I have been dating the love of my life a little less than a year, though we’ve known each other and have been close friends for over ten.

One of my best girlfriends often jokes and says, “you’re finally dating your husband!” He has the loveliest heart, the kindest soul, and my love for him only grows each day…. and with each mile.

Matt and I have been dating long distance (616 miles to be exact) the entire duration of our relationship. Although there are certainly couples who have more time and distance under their belts, the separation has the same sting to it regardless of the specifics.

With my return home to Rochester right around the corner (and the end to the miles apart from both my entire family and Matt) I’ve been reflecting on all the things they don’t tell you about long distance relationships that you’re forced to learn as you go…

They don’t tell you that movie night means watching the same movie at the same time using an online link that freezes and stalls once every 20 minutes. It means texting in between scenes instead of lounging together on the couch in your sweatpants.

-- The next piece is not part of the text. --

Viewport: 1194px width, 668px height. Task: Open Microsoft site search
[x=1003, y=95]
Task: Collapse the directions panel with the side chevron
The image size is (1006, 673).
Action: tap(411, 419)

They don’t tell you that life is a series of mini countdowns until the next time you can see each other, and that having a visit to look forward to is one of the only things that keeps you sane.

They don’t tell you that birthdays and holidays mean coordinating around the few weekends you’re actually able to visit, and making sure you have room in your suitcase to pack the gifts.

They don’t tell you that long distance means coming home from a long hard day and having to FaceTime instead of getting the bear hug that you really need.

It means flight delays, crammed weekends seeing two families in three days, having to plan trips months in advance, paying more for flights than you do for your rent, missing big events in addition to the daily errands that keep a relationship glued together, and countless other inconveniences that all add up to a terrible heartache from being away from the one you love, not to mention a mountain of stress.

But here’s what else they don’t tell you.

That for the right person, distance really does make the heart grow fonder. It really does make you stronger, make you appreciate your partner more, hold them tighter and love them harder.

What they don’t tell you is that it’s better to be far apart than not together at all.

And most importantly, they don’t tell you that for the right person, the juice really is worth the squeeze. And it sure tastes sweet once it finally hits your lips.